The decision by California's Supreme Court to uphold a ban on same-sex marriage has been met with anger and disappointment by gay rights campaigners.
The ruling means homosexual couples in America's most populous state will continue to be barred from tying the knot.
A crowd of protesters outside the San Francisco courthouse chanted "Shame on you, shame on you," as the decision was announced.
"It is a real blow and it's a real travesty of justice that a majority of voters can take away the rights on a minority," says Marc Solomon from the gay rights group, Equality California.
'Sweet and sour'
The court refused to overturn Proposition 8, a ballot measure defining marriage as being between a man and a woman.
The amendment to the state's constitution passed last November, with a 52% majority.
But the justices also decided that the estimated 18,000 same-sex couples that wed before the law took effect would remain married.
"I am very, very disappointed," said Eric Monriquis, who married his partner last year.
"It's a sweet and sour thing. We're still married but we are members of a very small minority, 18,000 people. It's sad."
Rabbi Denise Eger added: "This is nothing short of apartheid in our own state, that some people were allowed to be married and others will never have that right."
Conventional marriage campaigners welcomed the court's decision.
"This is a victory for the people," said Lou Sheldon of the Traditional Values Coalition.
"I am thrilled that the court saw the light of day."
California Governor Arnold Schwarzenegger said he would uphold the court's decision.
But, he added: "I believe that one day either the people or courts will recognize gay marriage."
Gay rights organisations have pledged to continue their fight to get same-sex unions recognised as marriages in California.

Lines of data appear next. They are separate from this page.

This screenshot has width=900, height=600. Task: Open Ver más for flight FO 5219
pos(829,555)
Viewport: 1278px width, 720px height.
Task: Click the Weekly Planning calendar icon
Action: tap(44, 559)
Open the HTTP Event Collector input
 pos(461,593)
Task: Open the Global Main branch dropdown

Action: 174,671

"We are re-grouping," explains Mr Solomon.
"We are ready to win marriage back. We know the path is steep and we know that we can do it. Justice will prevail," he added.
Equality California has already deployed field workers to areas of California where there was a strong vote in favour of Proposition 8.

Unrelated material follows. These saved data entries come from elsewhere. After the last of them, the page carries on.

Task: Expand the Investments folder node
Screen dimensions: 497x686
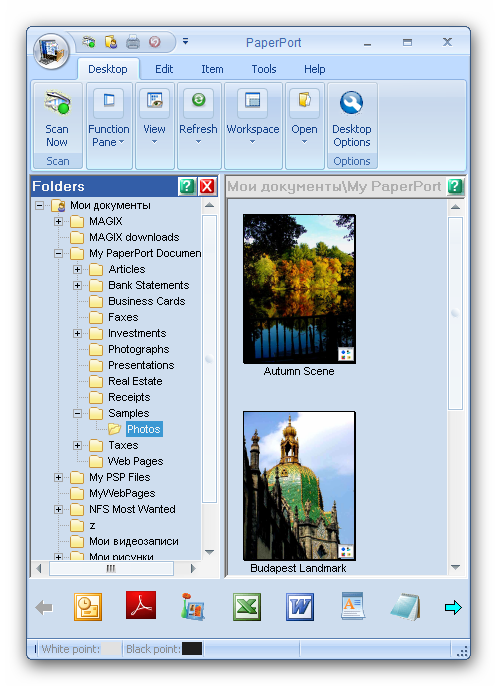Action: point(77,333)
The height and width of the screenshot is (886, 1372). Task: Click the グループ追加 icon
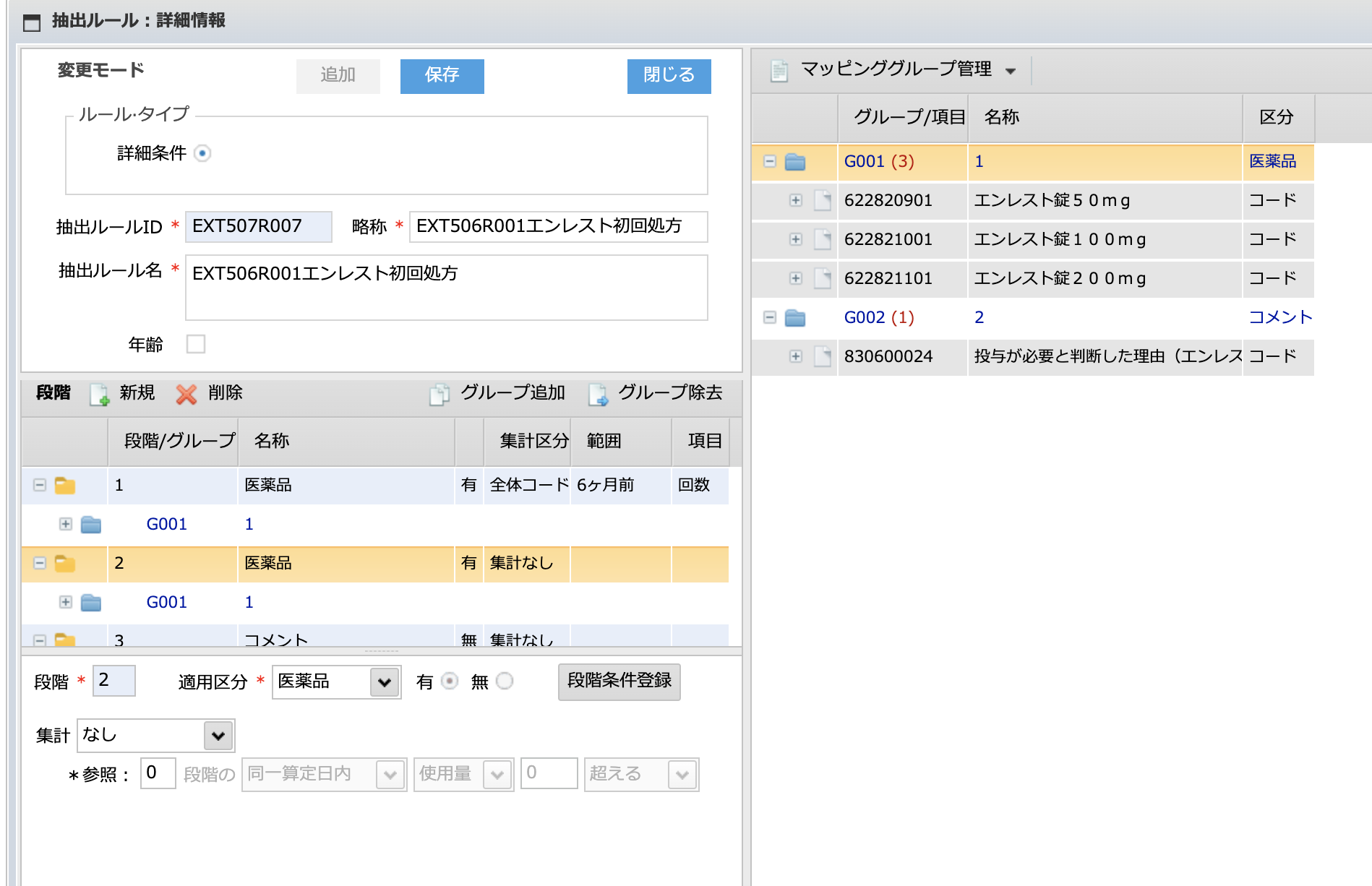(440, 394)
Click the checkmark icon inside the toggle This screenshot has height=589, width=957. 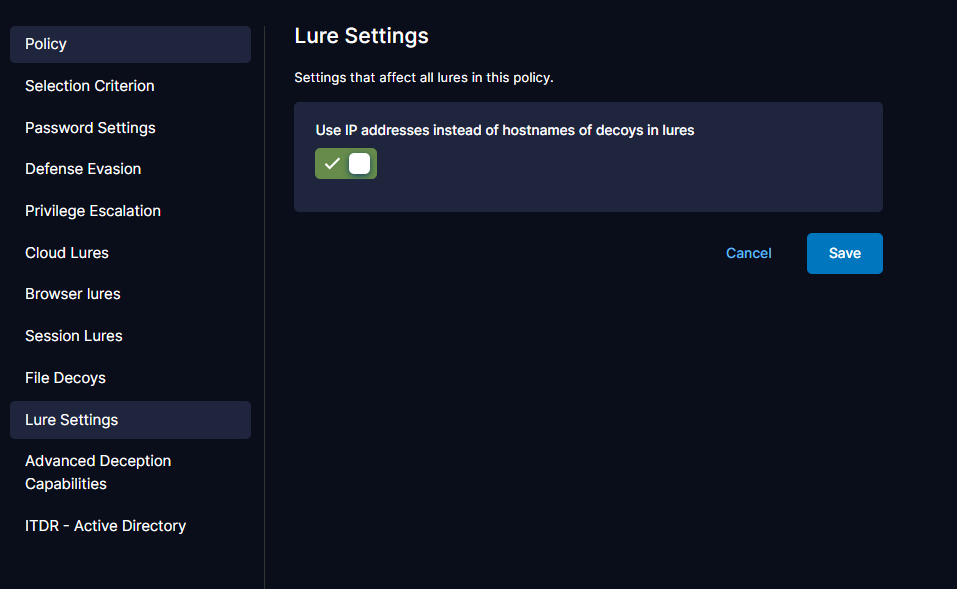coord(332,164)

The process of getting the gay marriage issue back on the ballot paper involves collecting almost a million signatures.
The group has said its supporters want to give California voters a chance to reconsider the matter in the November 2010 election.

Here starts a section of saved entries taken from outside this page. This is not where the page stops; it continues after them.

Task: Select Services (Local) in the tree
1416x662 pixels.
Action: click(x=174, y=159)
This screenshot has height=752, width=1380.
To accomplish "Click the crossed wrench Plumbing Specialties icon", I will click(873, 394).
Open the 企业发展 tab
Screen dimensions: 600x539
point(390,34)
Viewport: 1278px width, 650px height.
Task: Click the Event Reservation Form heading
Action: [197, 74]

In the meantime, same-sex couples in California will continue to have the option of entering a domestic partnership agreement, although activists say it is no match for marriage.
"Marriage is commitment, marriage is responsibility for one another, marriage is what government and our society give as a sign of respect for a relationship," explains Mr Solomon.
"An institution that was created because people didn't want to give marriage is simply not acceptable. We won't settle until our community is treated as full equals."
Gay rights groups have said they intend to stage further protests on the streets of major cities around California. Governor Schwarzenegger urged them to respond "peacefully and lawfully".